An earlier version of this story cited the head of Lan Kwai Fong, Dr Allan Zeman who was interviewed by Hong Kong’s South China Morning Post, and appeared to say that Comcast-owned DreamWorks was pulling out.
“The Dream in Dream Center doesn’t necessarily have to be with DreamWorks. You have the China Dream too. It just so happens that DreamWorks was there when we named it. It’s a good name, so we will keep it,” Zeman told the SCMP.
However, in emails and phone conversations with Variety, Zeman said that DreamWorks Animation had only ever taken a passive, financial role in the Dream Center. Under Comcast ownership, DreamWorks Animation has not changed that role.
“DreamWorks weren’t really involved on a day-to-day basis, so this hasn’t really changed anything for the Shanghai Dream Center,” said Zeman.
“We envisioned the Dream Center as a kind of second Broadway. CMC is involved in bringing shows and content. Lan Kwai Fong is involved in planning and construction. DreamWorks Animation is as involved as they were from the beginning, which is not very much,” Zeman told Variety.
“DWA/ComCast is still an original shareholder of the project. The project will not need new financing or partners.”
Zeman said that the Dream Center does not involve DreamWorks Animation characters or other intellectual property. “ Dream Center was never meant to be a theme park. It was always envisioned to be a new cultural district with theater and shows from Broadway etc. This still remains as the main attraction and emphasis,” Zeman said.
DreamWorks Animation was acquired last year by Comcast, the conglomerate that already owns Universal. Since then, Jeffrey Katzenberg has stepped aside. He was both the founder of DWA and a pioneer of DWA’s twin ventures in China — the Dream Center and Oriental DreamWorks — both involving Li Ruigang and China Media Capital.
Variety has previously reported that Comcast has held talks to sell its 45% stake in the Oriental DreamWorks animation production joint venture to CMC.

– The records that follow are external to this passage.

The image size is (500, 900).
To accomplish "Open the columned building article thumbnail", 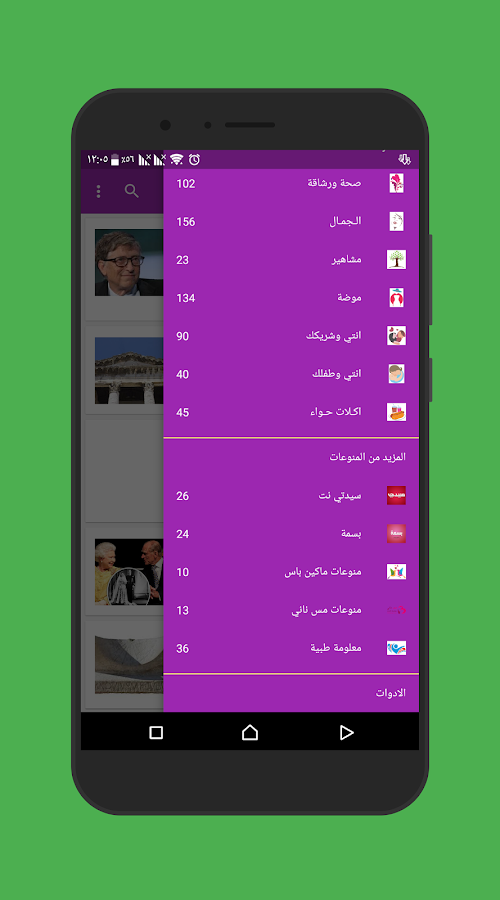I will coord(129,370).
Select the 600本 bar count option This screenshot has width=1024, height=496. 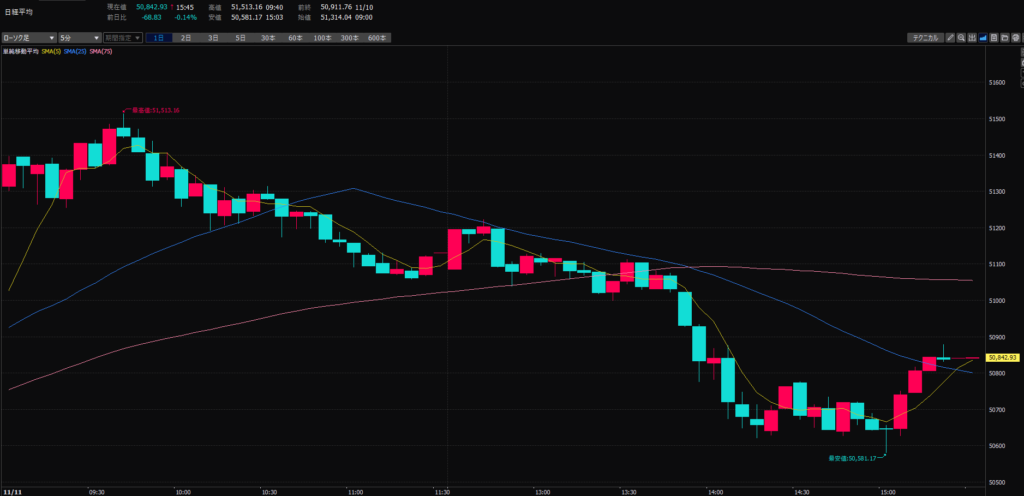click(377, 38)
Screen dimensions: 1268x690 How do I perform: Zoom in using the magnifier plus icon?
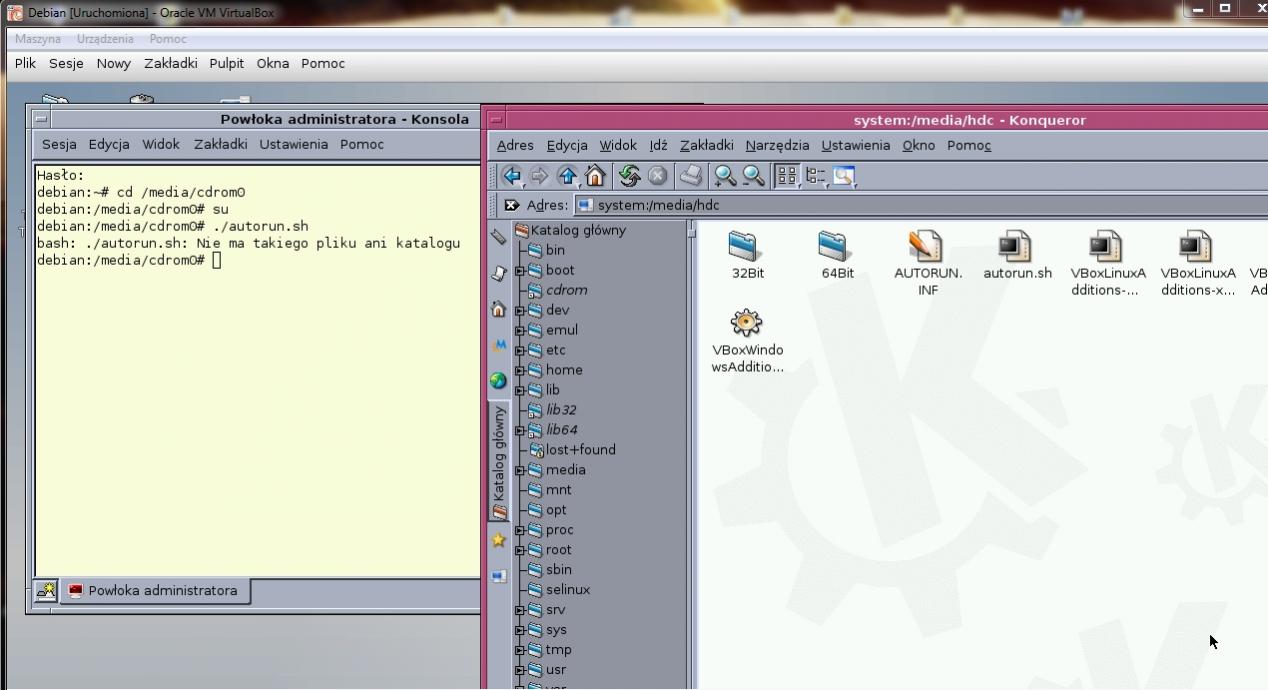(x=725, y=176)
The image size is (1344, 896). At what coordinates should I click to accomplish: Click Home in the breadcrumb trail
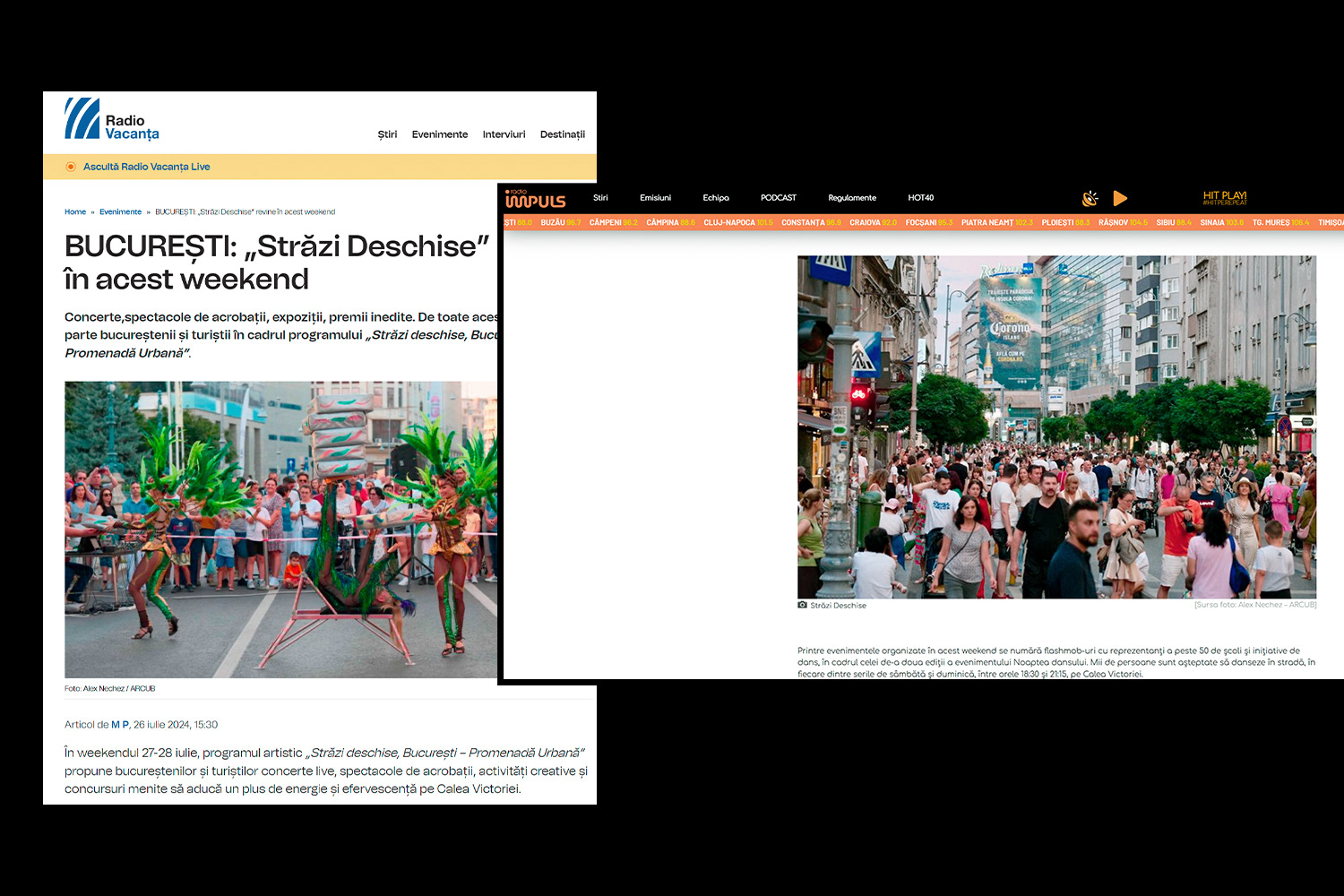pos(75,211)
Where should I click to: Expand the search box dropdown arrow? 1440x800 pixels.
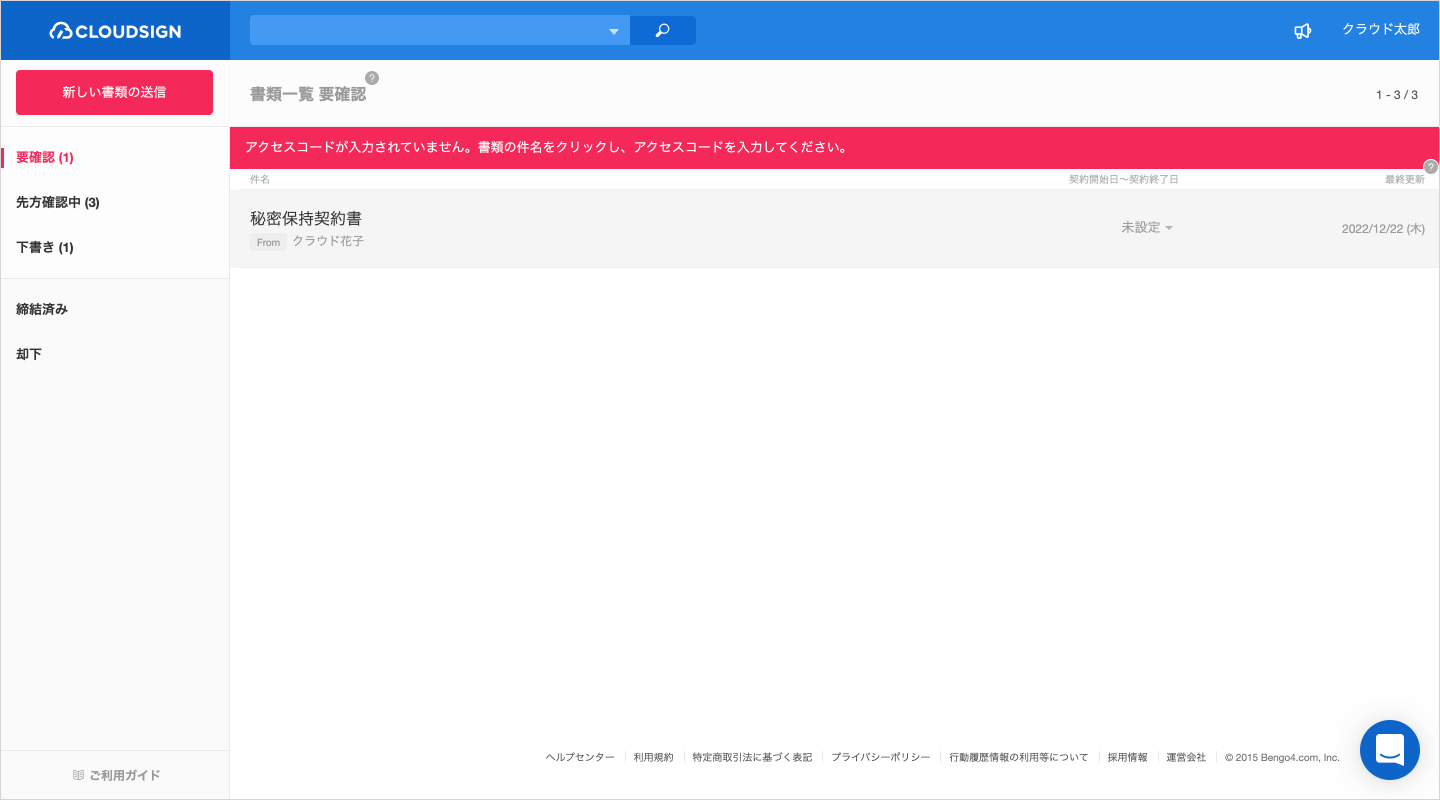click(614, 32)
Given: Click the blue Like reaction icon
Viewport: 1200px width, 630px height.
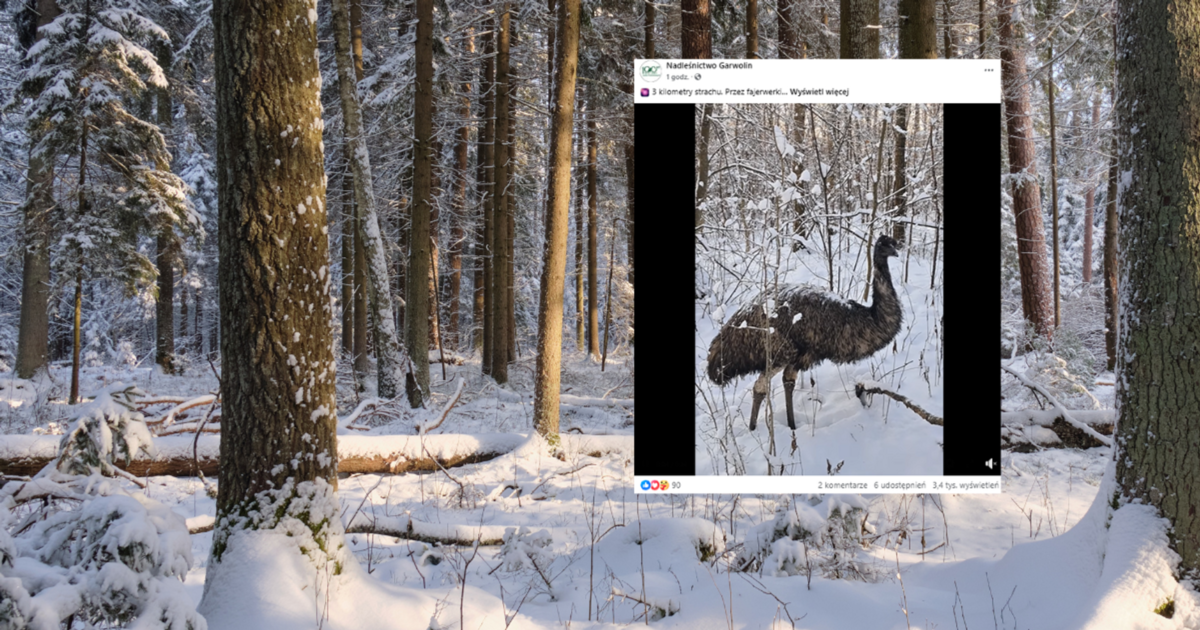Looking at the screenshot, I should [645, 485].
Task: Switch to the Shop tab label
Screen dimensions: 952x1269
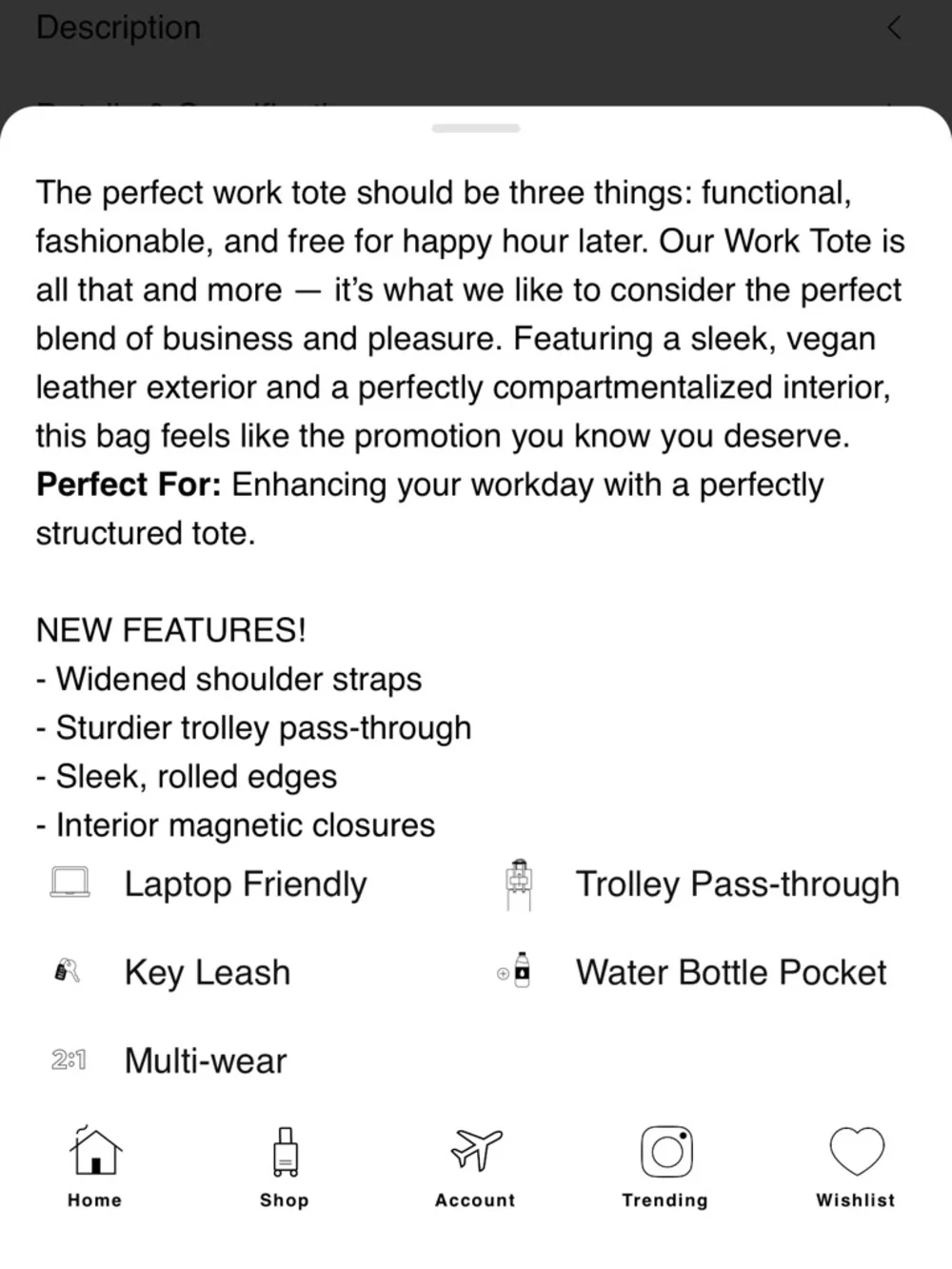Action: tap(285, 1200)
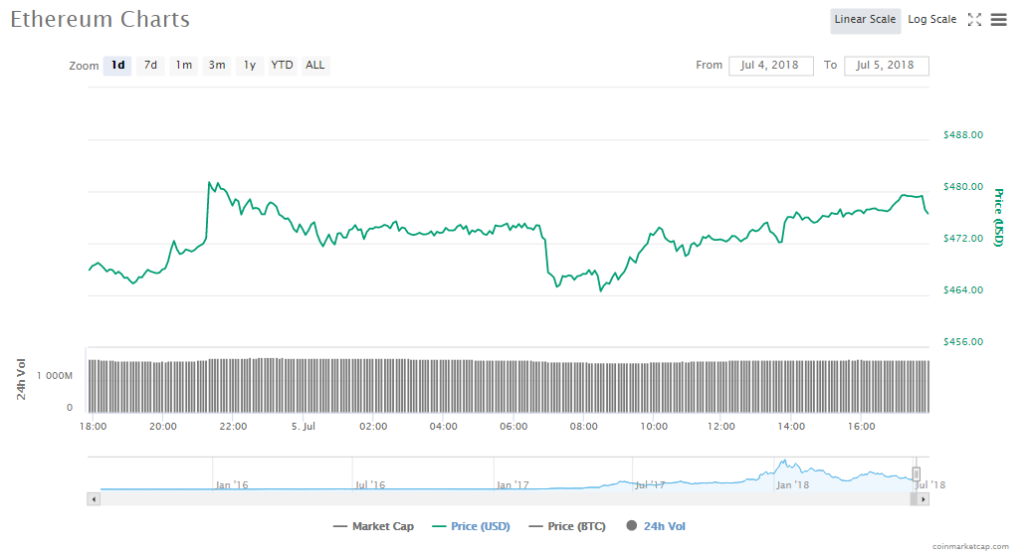The image size is (1024, 559).
Task: Select the 1d zoom range
Action: point(118,66)
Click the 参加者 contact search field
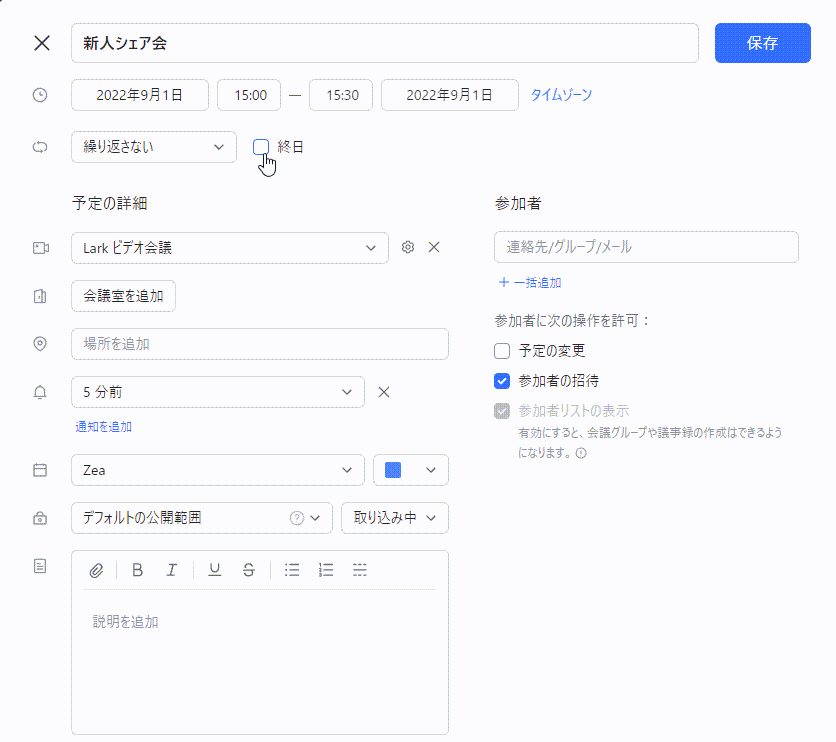 646,247
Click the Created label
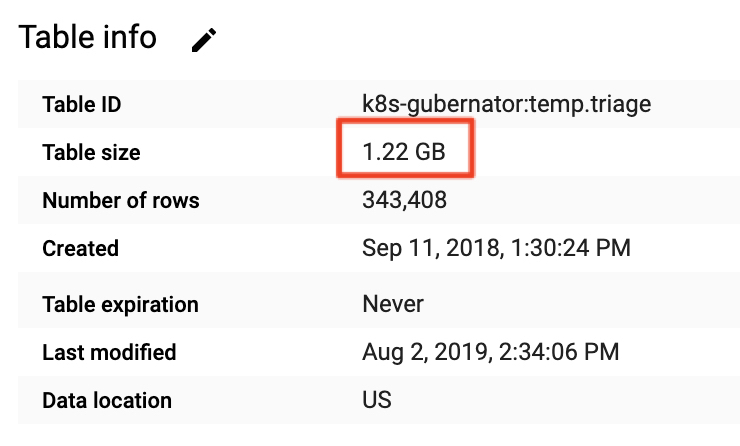Screen dimensions: 740x446 coord(80,249)
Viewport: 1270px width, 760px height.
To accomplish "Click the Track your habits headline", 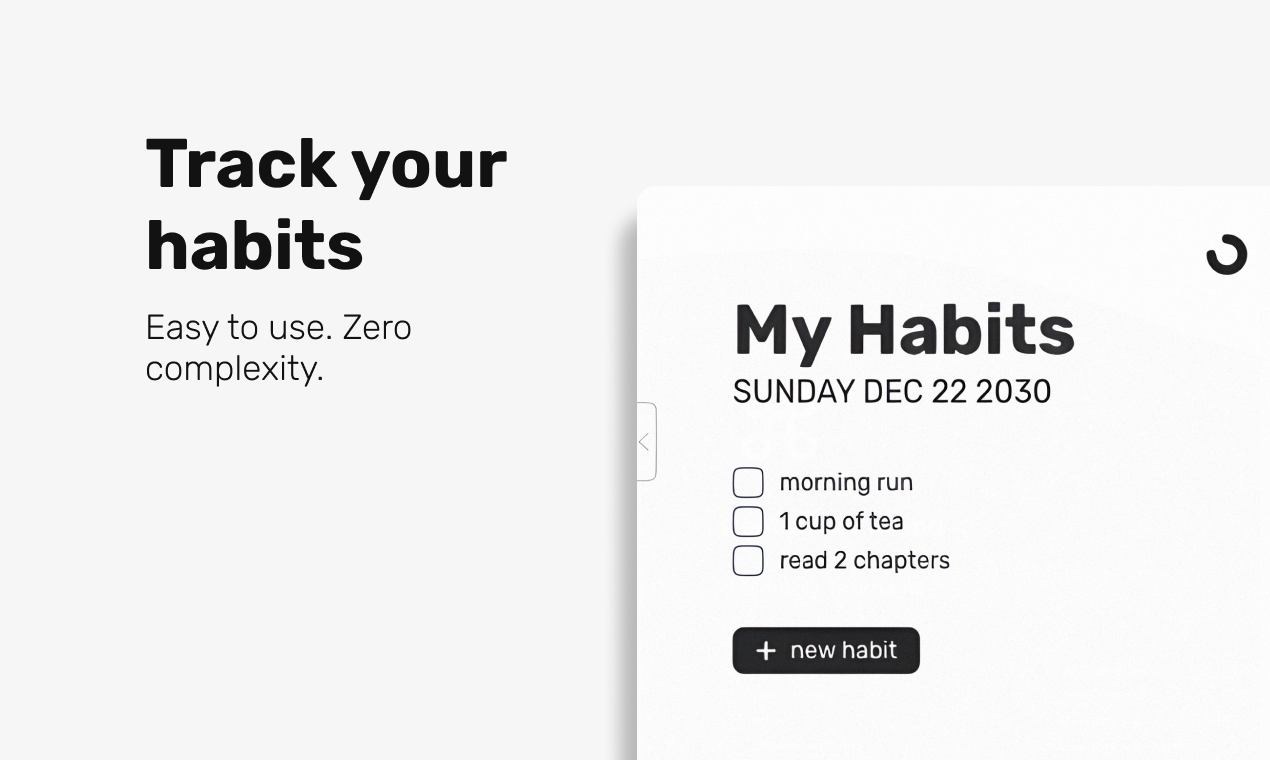I will pyautogui.click(x=326, y=203).
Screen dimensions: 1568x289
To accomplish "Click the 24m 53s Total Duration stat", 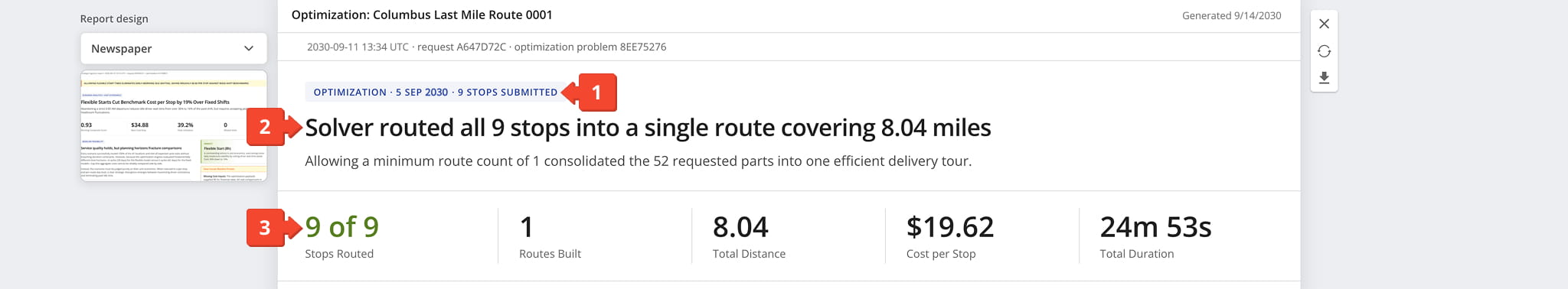I will [x=1155, y=236].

Comcast’s takeover of DreamWorks Animation was investigated last year by Chinese competition authorities on possible monopoly grounds. Chinese authorities did not reveal whether the animation production operations of Oriental DreamWorks or Comcast’s location based entertainment facilities was the focus of the probe. Universal Parks & Resorts has begun construction of a theme park that is expected to open in 2020 near Beijing.
Walt Disney opened its Shanghai Disney Resort in June of last year. Amid a tourism and travel boom in China, the park quickly attracted criticism from Dalian Wanda, a powerful local competitor which is building its own parks and attractions across China.